Social Networking is for Twits

The concept of social networking has been evolving rapidly over the past 10 years. Remember commenting, blogging and picture sharing? Now 140 characters or less is all it takes to become an internet celebrity.

Twitter’s Web site states that its main function is to “stay connected with friends, relatives, and coworkers.” However, it seems as though our generation is more interested in morbidly stalking celebrities and obsessing over mundane chunks of information.

Let’s think about this for a moment: Why would anyone be interested in what others are doing every minute of the day? More importantly, who feels compelled to update the world on their most insignificant happenings throughout the day?

I got news for you, kids. Nobody cares when you brush your teeth or where you do your homework.

I know I’ll meet with some combatants saying things like “People don’t only post about insignificant things, some only ‘tweet’ when something relevant happens.”

Well, to you I say: Call your friends and family on the phone to talk about your good grade in Freshman Comp.

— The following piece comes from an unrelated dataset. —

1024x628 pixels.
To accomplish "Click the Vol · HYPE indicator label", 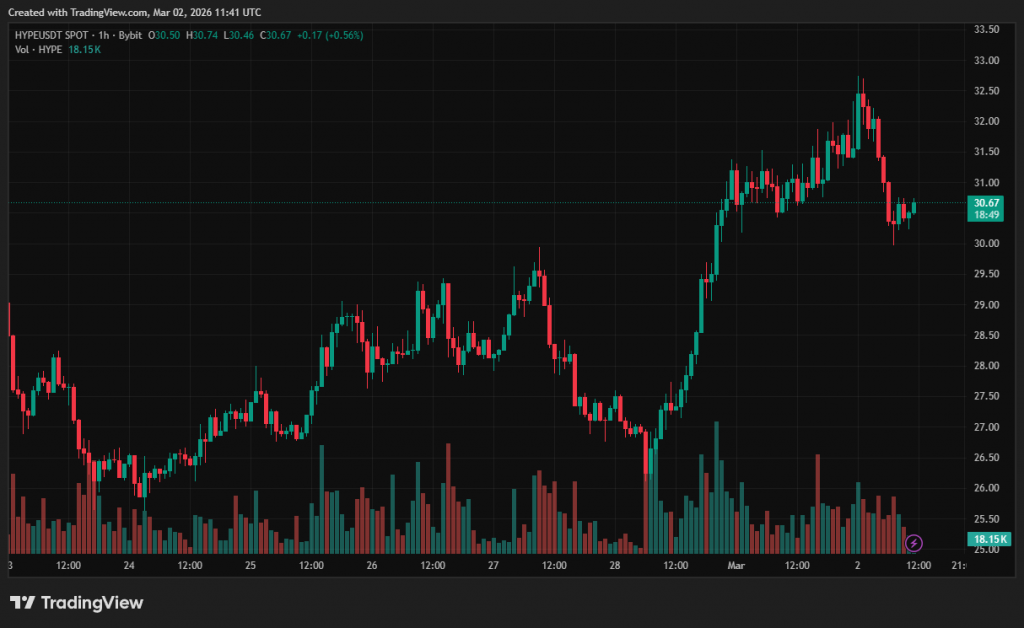I will pos(38,49).
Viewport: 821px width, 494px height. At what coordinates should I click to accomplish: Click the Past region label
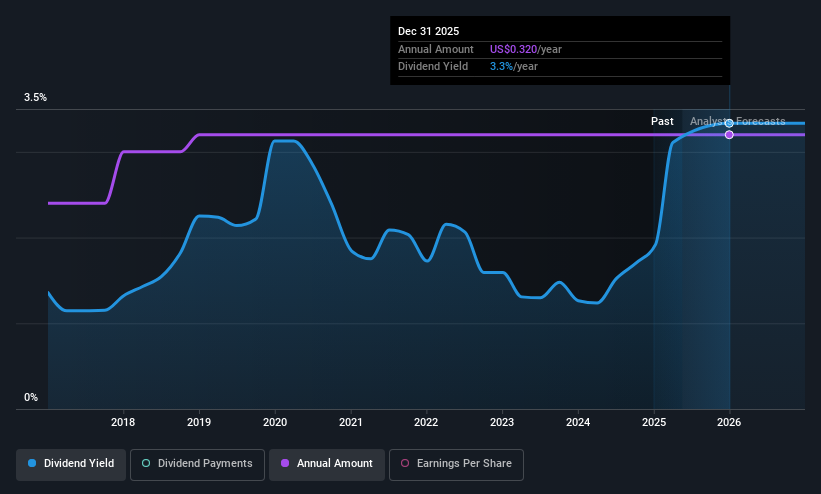[x=662, y=122]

Why do you care if a bunch of cyber-friends are interested in you? Isn’t the attention of your immediate loved ones enough?

I don’t want to completely shun the idea. As many students in the Communications and Media department know, there is no reason to fight evolving media. Twitter is the future just like Facebook was the future five years ago. Political candidates can update citizens during speeches and meetings and sports bloggers can keep their readers posted on their opinions play by play. There certainly are people of interest that might be in high demand on a Web site like Twitter.

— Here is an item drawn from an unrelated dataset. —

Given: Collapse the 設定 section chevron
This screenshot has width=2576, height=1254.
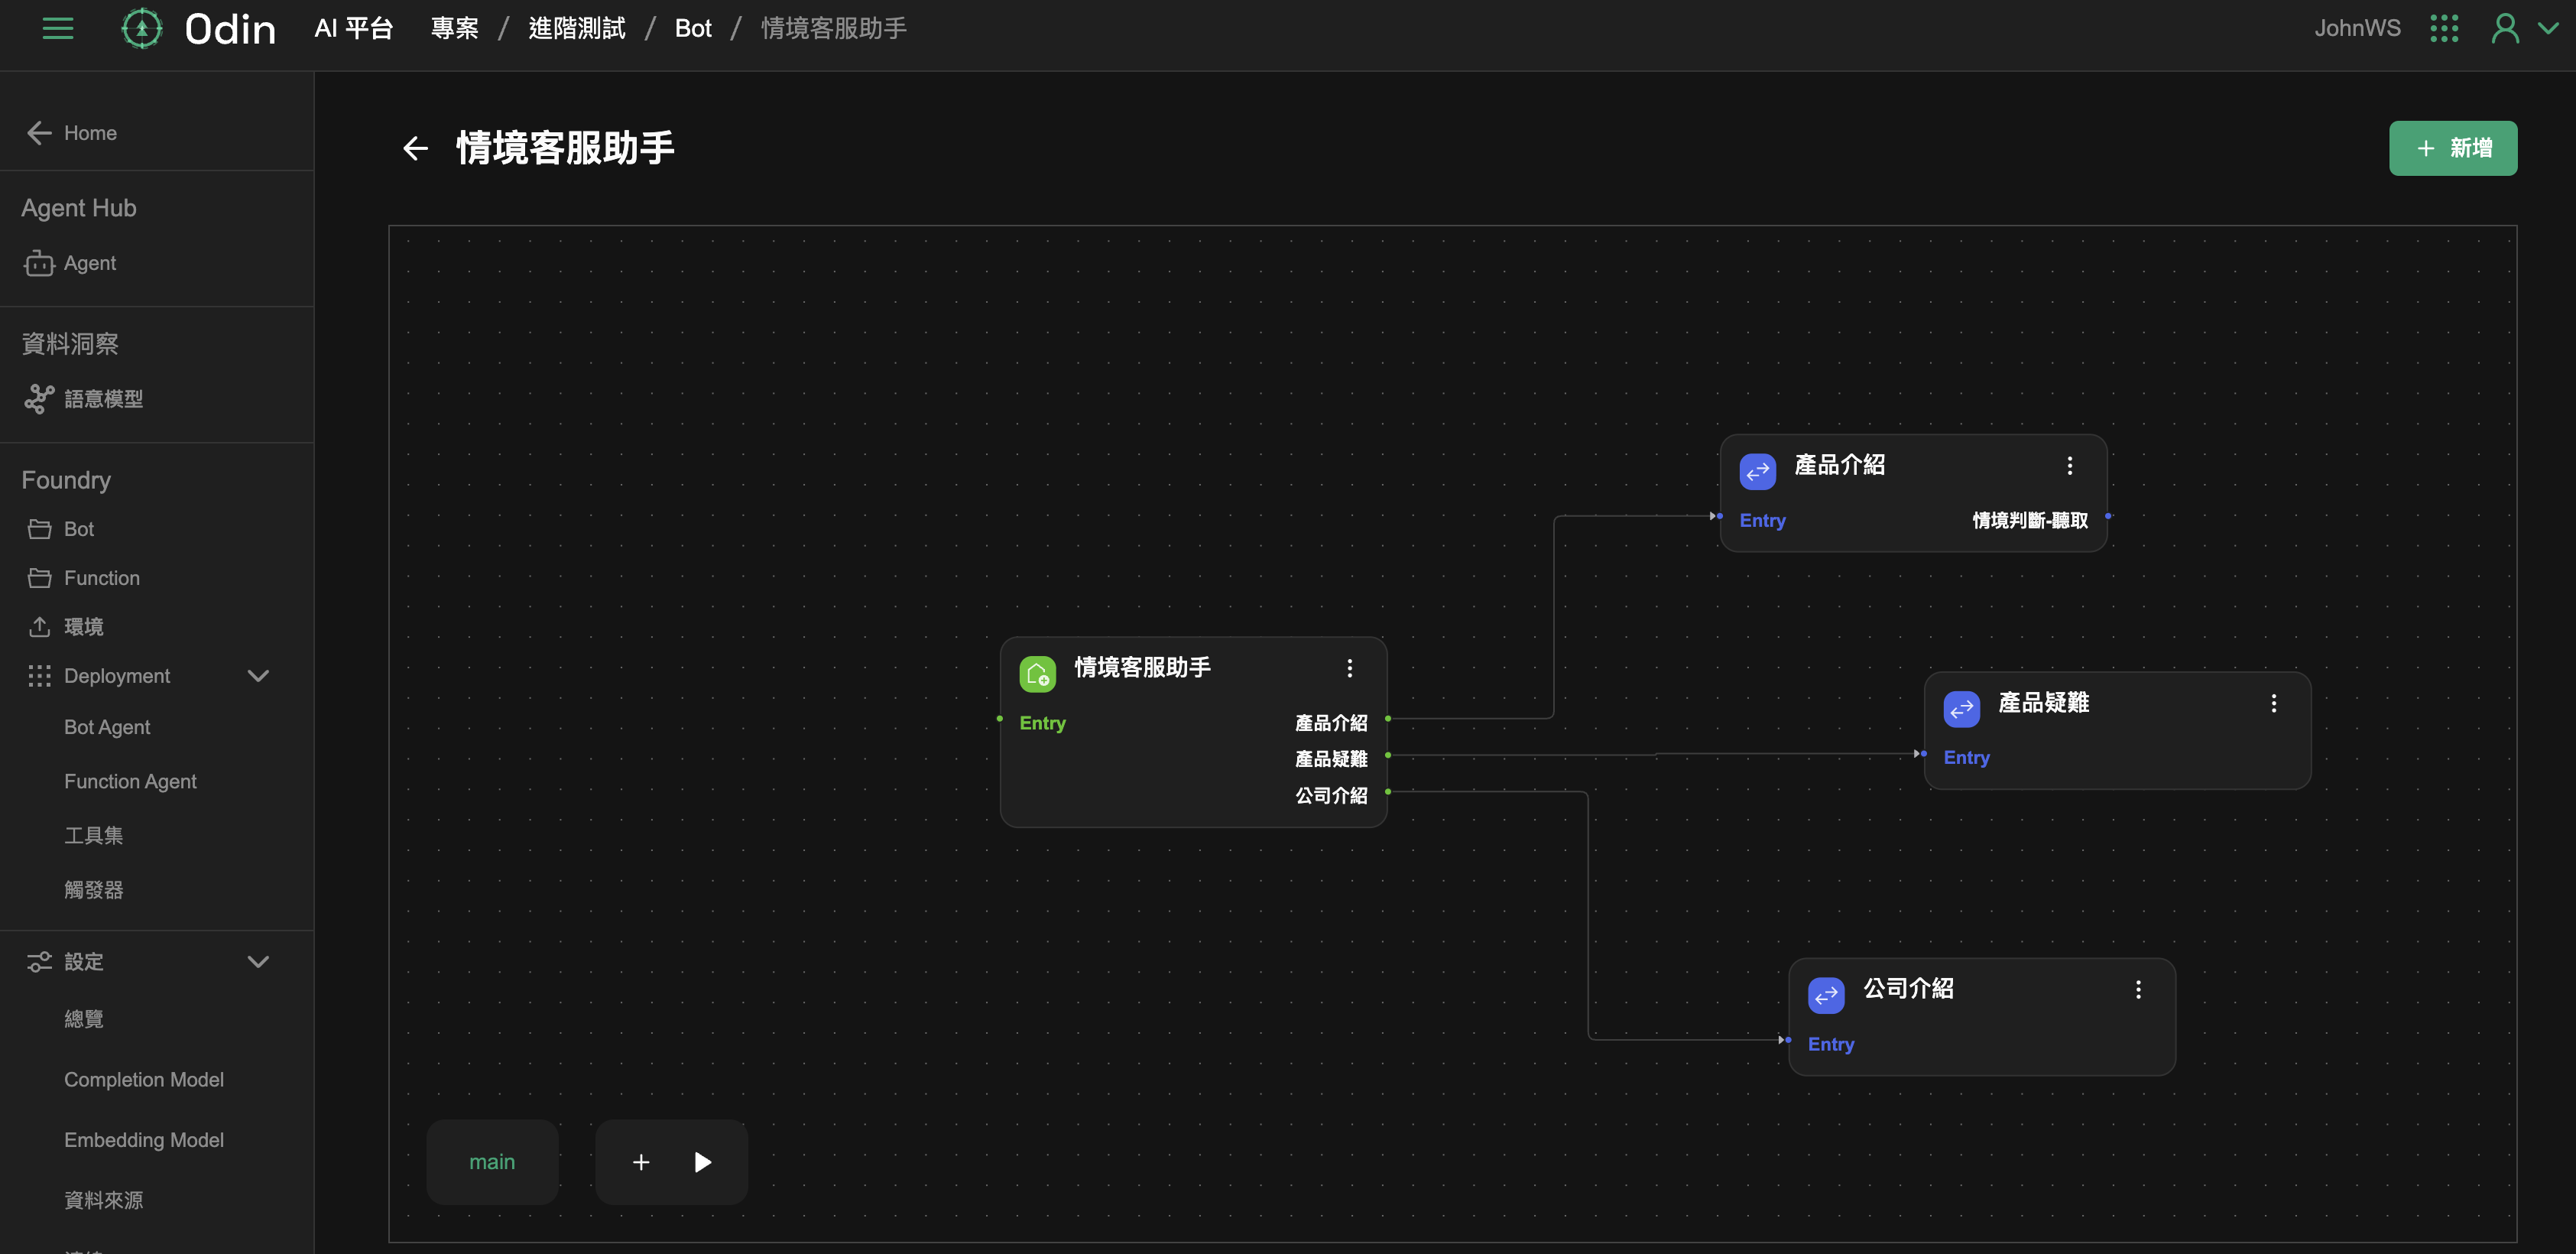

Take for example, our president. Nobody has graced the front page of the New York Times more in the past 9 months than President Barack Obama. We hear about when he makes a speech, when his wife wears a red dress or when his little girls bump their heads. It seems like President Obama is in high demand, does it not?

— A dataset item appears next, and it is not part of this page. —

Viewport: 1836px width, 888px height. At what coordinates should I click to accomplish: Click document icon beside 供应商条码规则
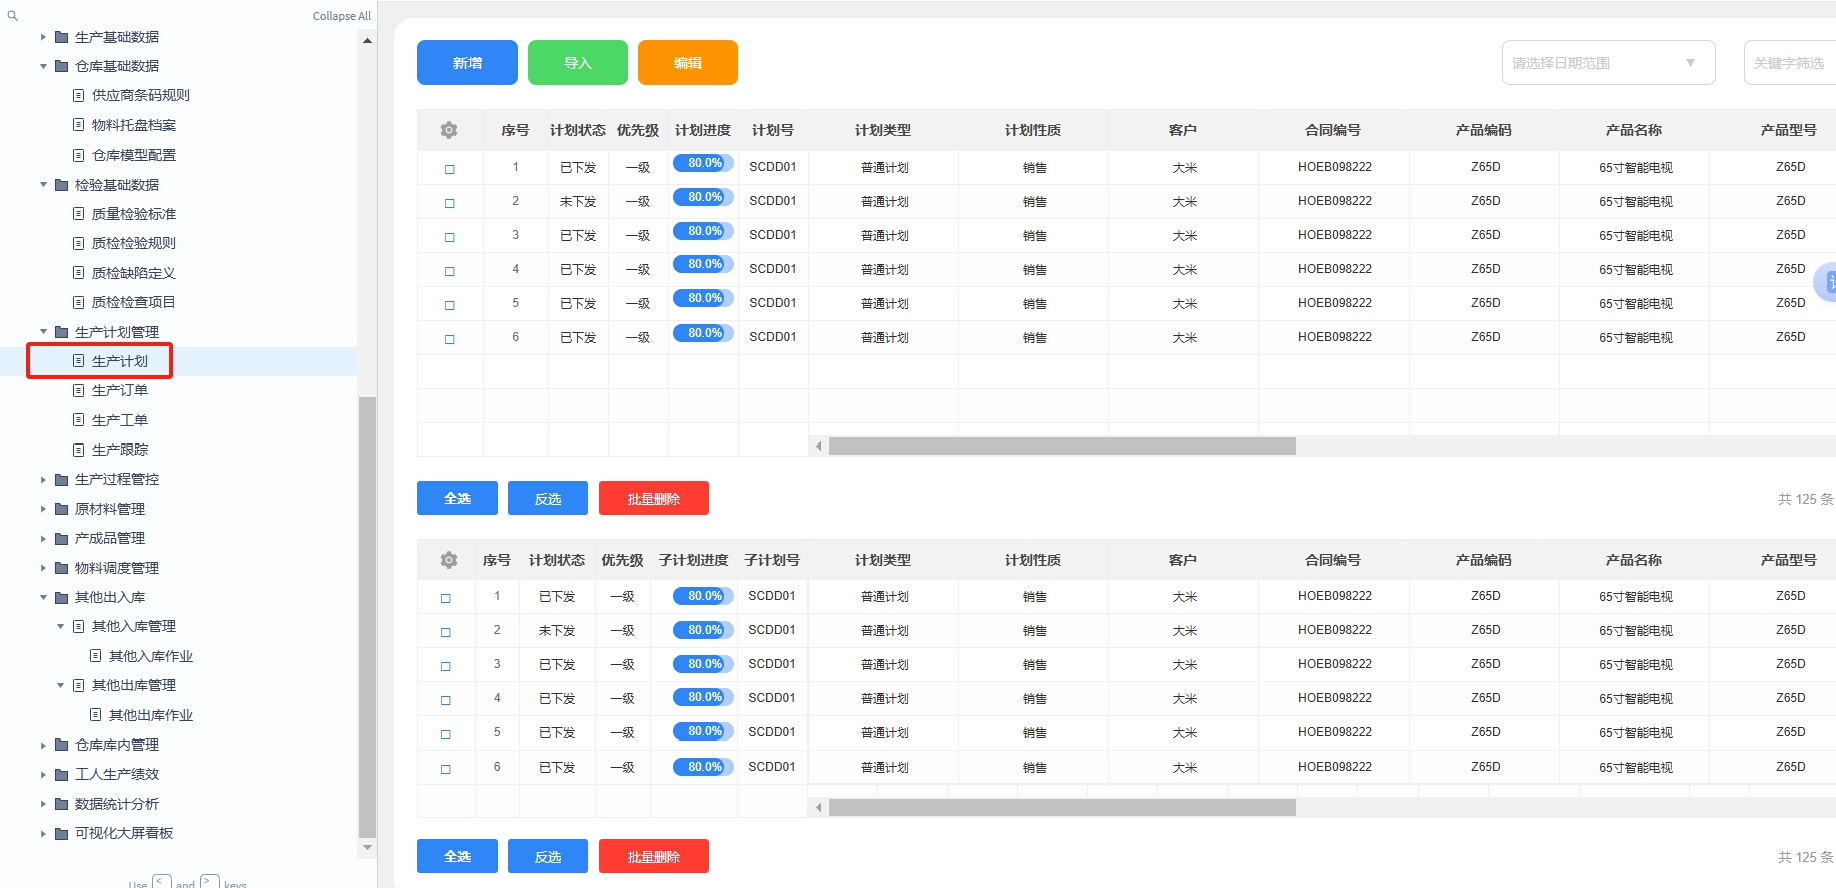79,95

Then why in the world is he number 11 on, a Web site that keeps real-time tallies on the most popular Twitter users. Obama “Tweets” almost every day but has still fallen behind in terms of “Followers” to names like Ryan Seacrest, Britney Spears, Shaquille O’Neal and of course, Ashton Kutcher.

That’s right America. Your president is less popular than the guy from That 70’s Show and Punk’d in a social network targeting the same demographic that was chanting “change” last November.

This notion is a prime example of the attention economy as laid out by Advertising Age media columnist Simon Dumenco. In a piece titled The Real Meaning of Ashton Kutcher’s 1M Twitter Followers, Dumenco explains that the more time consumers invest in catering to people like Kutcher’s need to be popular, the less the readers actually benefit.

“The Many are actually investing their mind share –their currency in the attention economy –in a way that leads, for the most part, to the enrichment of ‘The Few,’” explains Dumenco. “To put it rather cynically, a certain portion of ‘The Many’ are getting ripped off-deprived of more and more of their mind share for little or no gain (or possibly a big loss).

Dumenco then wraps up his article by stating that if the pinnacle of the attention economy is Kutcher, then another bailout is needed.

This issue does not only idle with the uneducated and the bored.

I was sitting in class last week when I noticed a Twitter trend. I couldn’t avert my eyes from three kids who were browsing Twitter during a lecture. One was visiting pages of celebrities like Lil’ Kim and Kanye West, another was constantly refreshing his own Twitter page (the background of which is plastered with shirtless pictures of himself), and the last was clicking between tabs of her Twitter page and her Facebook page.

I was shocked.

I’m no saint. I browse the internet sometimes during classes in computer labs. But never have I found myself in an academic setting, with a professor lecturing and Lil’ Kim’s latest musings in front of me.

The scene culminated with about three minutes left in class when one of the Twitterholic students raised their hand. I watched in awe as he engaged in a poorly worded, unintelligent, yet topically relevant conversation with the professor as he updated his Twitter status.

The point is: I’m frustrated. I’m not frustrated at the fact that there is a Web site that’s only purpose is to make insignificant people aware of insignificant facts. I’m frustrated that a technology with such potential for constructive application is primarily used for such shallow, childish purposes.